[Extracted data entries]
--
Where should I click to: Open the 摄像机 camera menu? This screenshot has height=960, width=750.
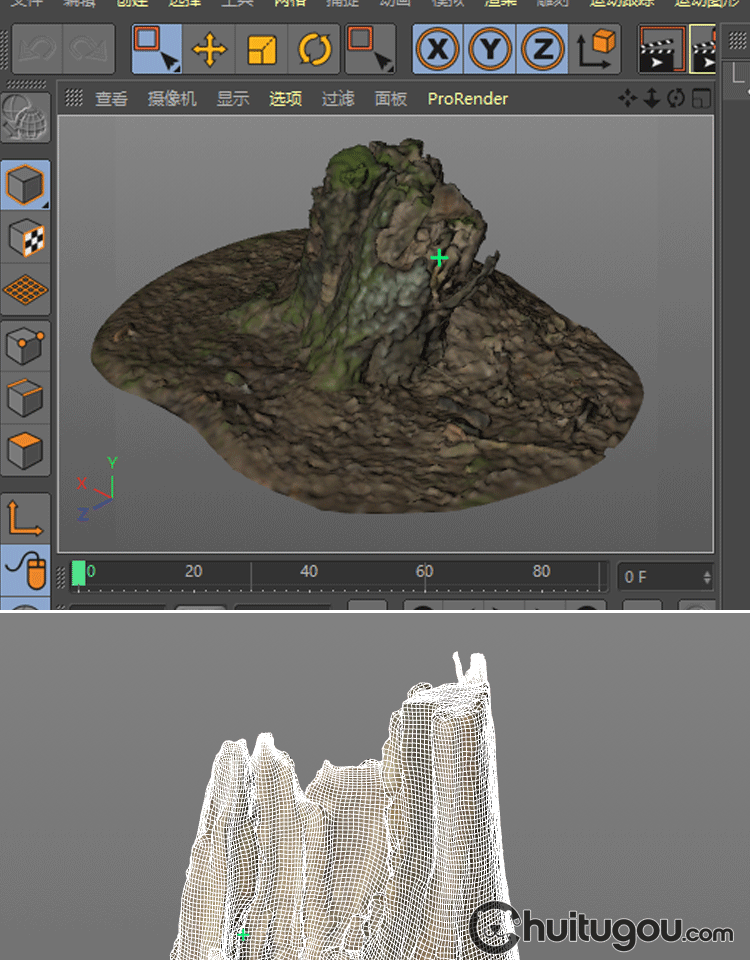(172, 99)
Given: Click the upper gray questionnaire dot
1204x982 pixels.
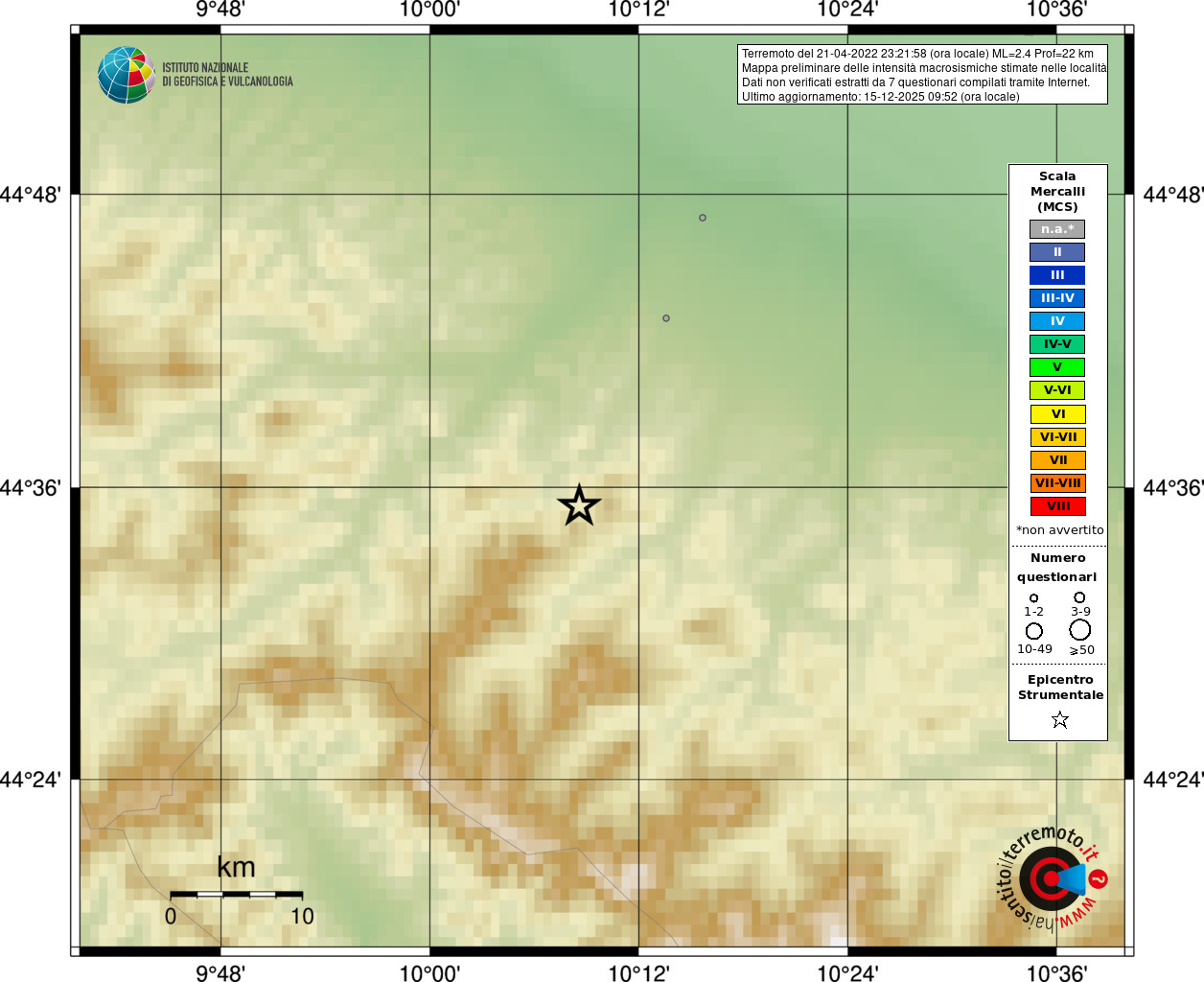Looking at the screenshot, I should (x=703, y=218).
--
[Exercise objective] From the first line to the last, repeat the records exactly. Leave out the pictures.

[Solved exercise]
Where should I click to: Open the 摄像机 camera menu? This screenshot has height=960, width=750.
(172, 99)
Given: Click the upper gray questionnaire dot
1204x982 pixels.
Looking at the screenshot, I should (x=703, y=218).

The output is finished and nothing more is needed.